As Patrick Brantlinger has pointed out, cultural studies is not "a tightly coherent, unified movement with a fixed agenda," but a "loosely coherent group of tendencies, issues, and questions"

British cultural Materialism and New Historicism are one of them
# British cultural Materialism
                            Cultural studies is referred to as "cultural materialism" in Britain, and it has a long tradition. Claude Levi-Strauss's influence moved British thinkers to assign "culture" to primitive peoples, and then, with the work of British Scholars like Raymond Williams, to attribute culture to the working class as well as the elite. As Williams memorably states: "There are no masses; there are only ways of seeing people as masses"
                             
                                      This cultural materialism furnished a leftist orientation "critical of the aestheticism, formalism, antihistoricism, and apoliticism common among the dominant postwar methods of academic literary criticism"

            Cultural materialism began in earnest in the 1950s with the work of F.R. Leavis, heavily influenced by Matthew Arnold's analyses of bourgeois culture. Leavis sought to use the educational system to distribute literary knowledge and appreciation more widely; Leavisites promoted the "great tradition" of Shakespeare and Milton to improve the moral sensibilities of a wider range of readers than just the elite. Ironically the threat to their project was mass culture.

        Walter Benjamin attacked fascism by questioning the value of what he called the "aura" of culture. Benjamin helps explaine the frightening cultural context for a film such as Leni Riefenstahl's Triumph of the Will (1935). Feminism was also important for cultural materialists in recognizing how seemingly "disinterested" thought is shaped by power structures such as patriarchy.



# New Historicism
                   Michael Warner phrases new historicism's motto as, "The text is historical, and history is textual". Frederic Jameson insisted, "Always historicize!"

                        New historicists seek "surprising coincidences" that may cross generic, historical, or popular culture. New historians see such cross cultural phenomena as texts in themselves.

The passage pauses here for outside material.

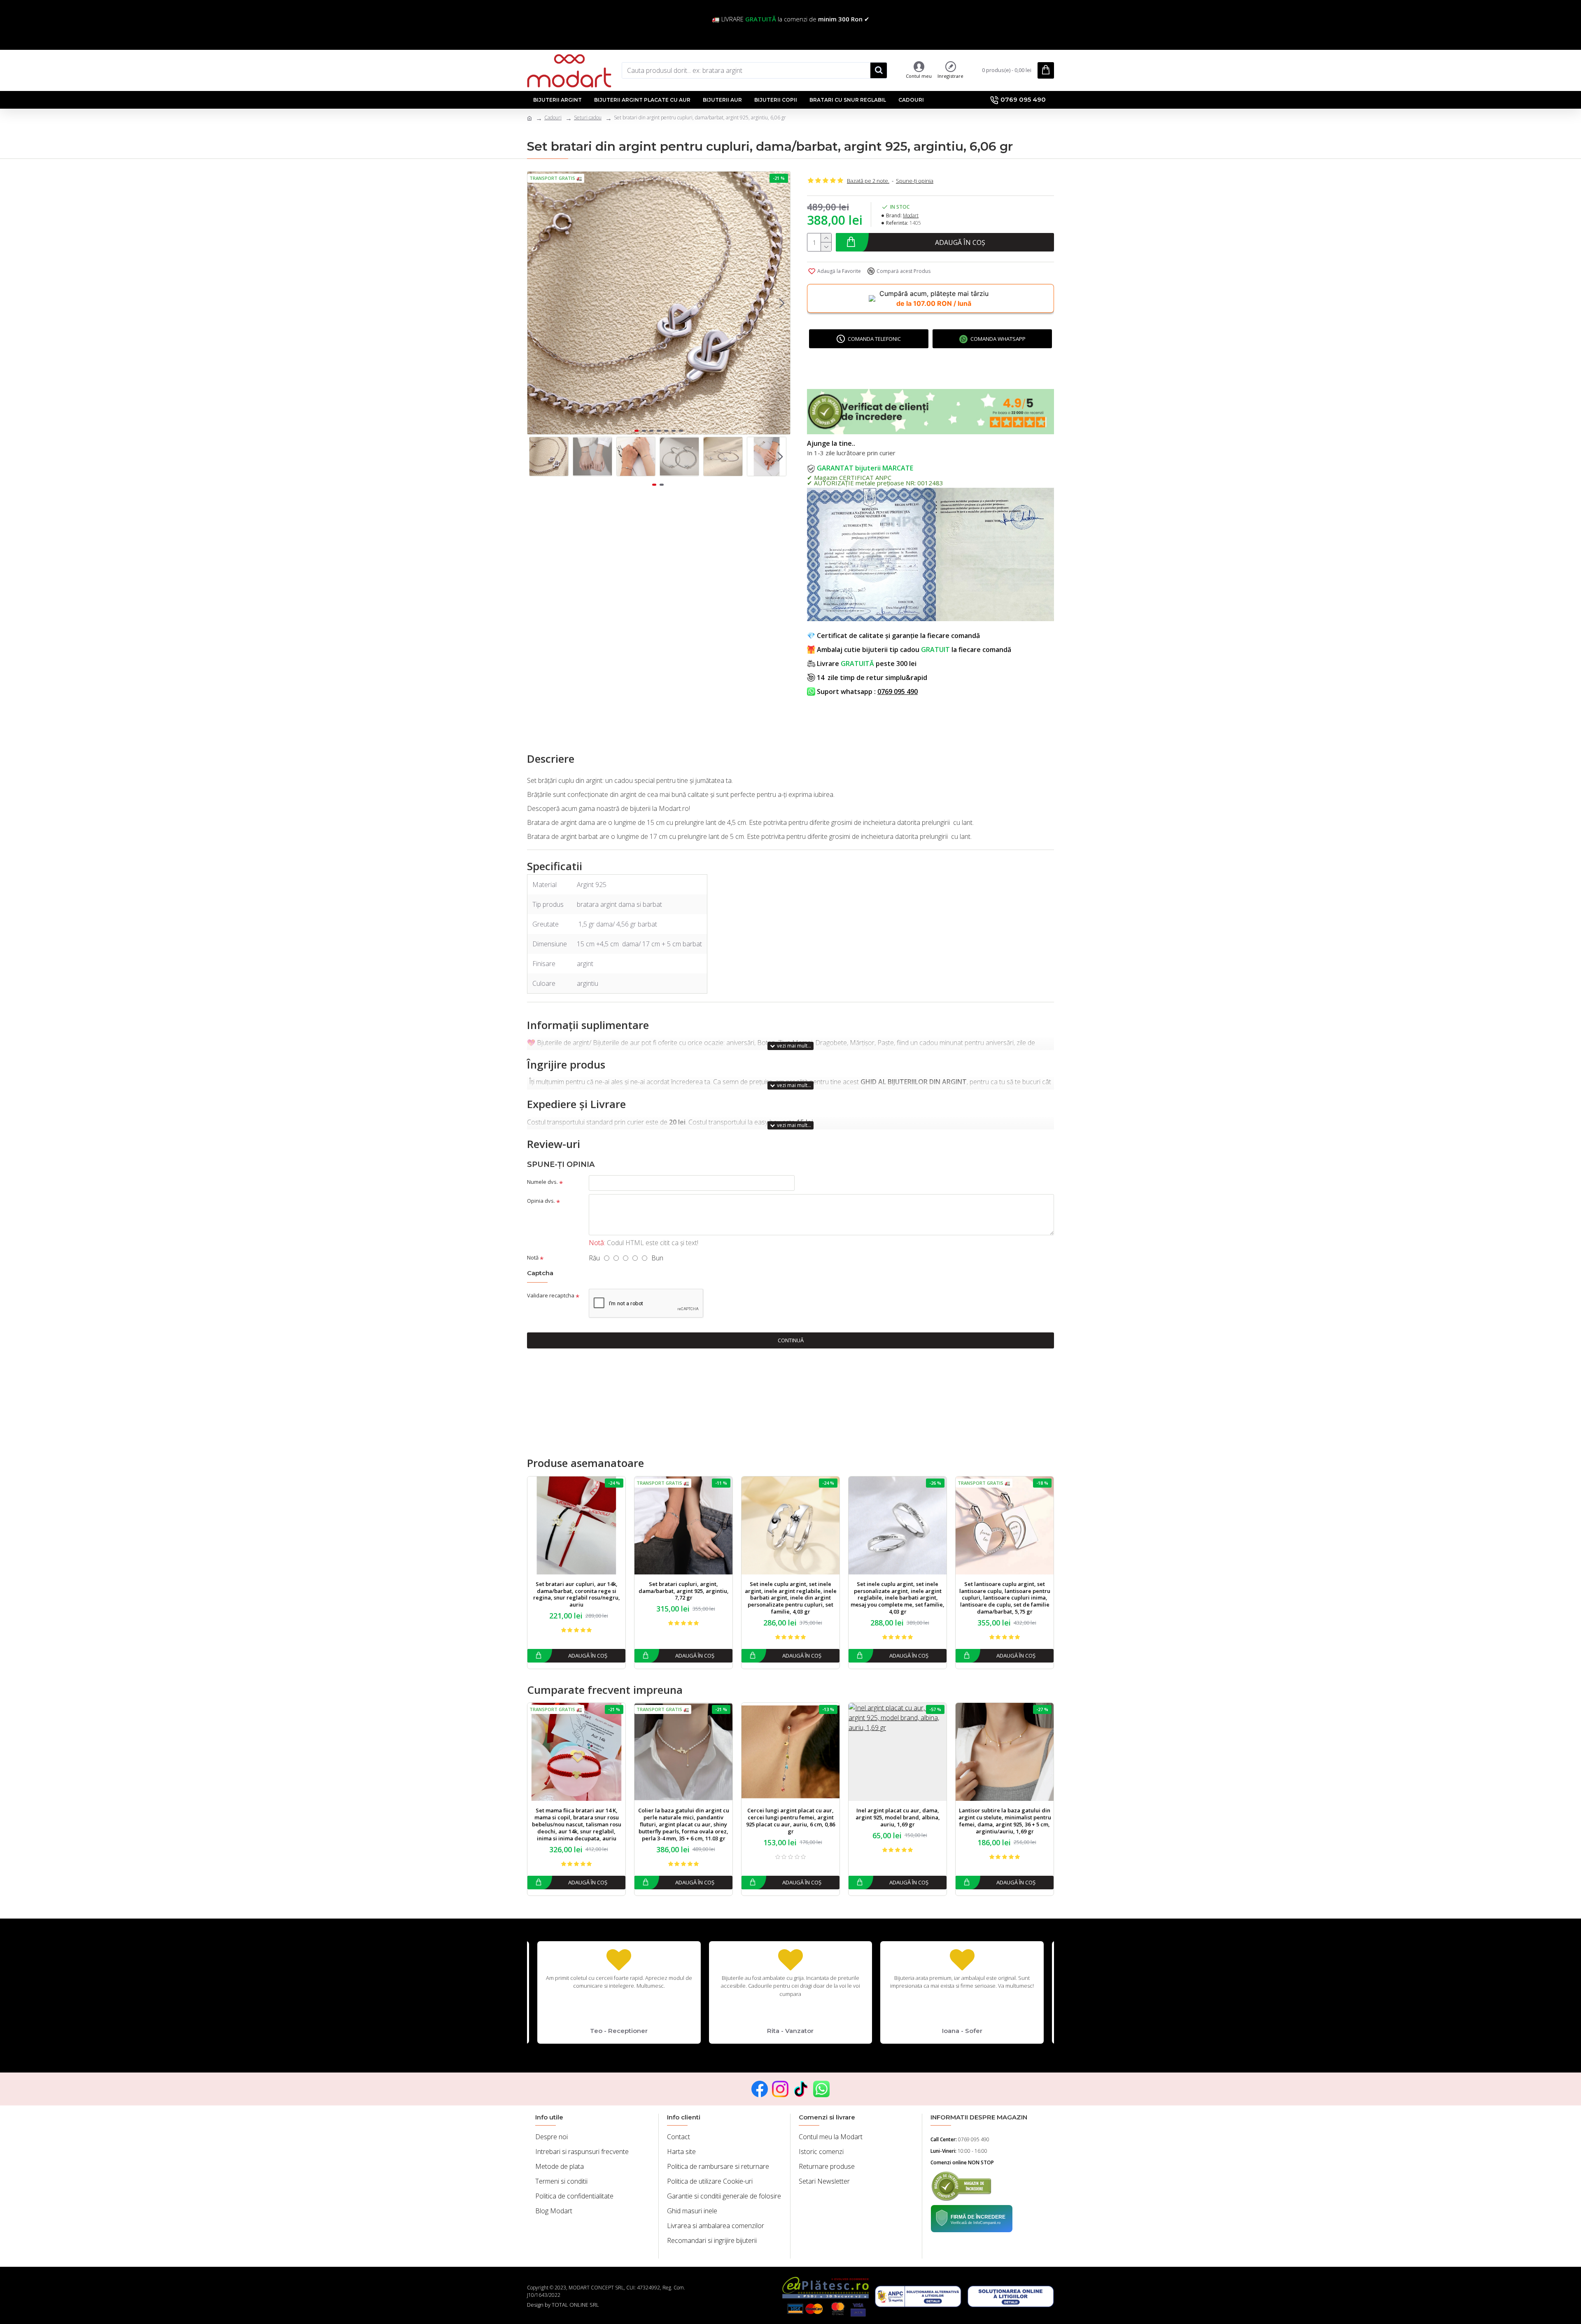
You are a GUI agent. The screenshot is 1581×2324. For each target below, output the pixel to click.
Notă (533, 1257)
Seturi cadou (588, 117)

                  New historicism versus old historicism: the latter, says porter saw history as "world views magisterially unfolding as a series of tableaux in a film called progress," as though all Elizabethans, for example, held views in common. The new historicism rejects this periodization of history in favor of ordering history only through the interplay of forms of power.
                  
                From Foucault new historicists developed the idea of a broad "totalizing" function of culture observable in its literary texts, which Foucault called the episteme. For Foucault history was not the working out of "universal" ideas: because we can not know the governing ideas of the past or the present, we should not imagine that "we" even have a "center" for mapping the "real".

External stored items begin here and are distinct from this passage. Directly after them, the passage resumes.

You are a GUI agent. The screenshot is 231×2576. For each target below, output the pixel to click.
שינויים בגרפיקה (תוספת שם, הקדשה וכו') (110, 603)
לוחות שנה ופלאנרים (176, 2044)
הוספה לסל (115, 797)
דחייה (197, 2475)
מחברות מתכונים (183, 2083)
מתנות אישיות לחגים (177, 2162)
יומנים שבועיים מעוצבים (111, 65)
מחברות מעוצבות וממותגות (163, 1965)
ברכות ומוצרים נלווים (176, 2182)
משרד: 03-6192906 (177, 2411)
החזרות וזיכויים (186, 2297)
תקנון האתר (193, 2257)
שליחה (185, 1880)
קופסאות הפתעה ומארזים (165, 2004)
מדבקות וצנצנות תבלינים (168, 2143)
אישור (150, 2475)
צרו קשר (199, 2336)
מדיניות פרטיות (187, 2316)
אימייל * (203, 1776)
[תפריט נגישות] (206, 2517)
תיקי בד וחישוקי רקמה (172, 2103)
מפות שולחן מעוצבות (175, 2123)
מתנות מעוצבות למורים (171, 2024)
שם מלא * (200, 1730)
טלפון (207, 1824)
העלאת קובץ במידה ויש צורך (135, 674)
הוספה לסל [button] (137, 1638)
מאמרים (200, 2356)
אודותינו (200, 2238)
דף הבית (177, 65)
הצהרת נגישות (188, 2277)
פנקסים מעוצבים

             New historicism frequently borrows terminology from the marketplace: exchange, negotiation, and circulation of ideas are described. H. Aram veeser calls "the moment of exchange" the most interesting to new historicists, since social symbolic capital may be found in literary texts. Bruce examines a four volume commentary on Gulliver's Travels by one Corolini di Marco. Bruce connects Gulliver's anxious fixation on the female body to the anxieties of his age involving the rise of science and the changing role of women.

     Bruce connects the men's "doomed attempt of various types of science to control the woman's body" to the debate about language in Book III.

           Thus in "A Voyage to Laputa," control of women has to mean control of their discourse as well as their sexuality, reflecting the contemporary debates of Swift's day.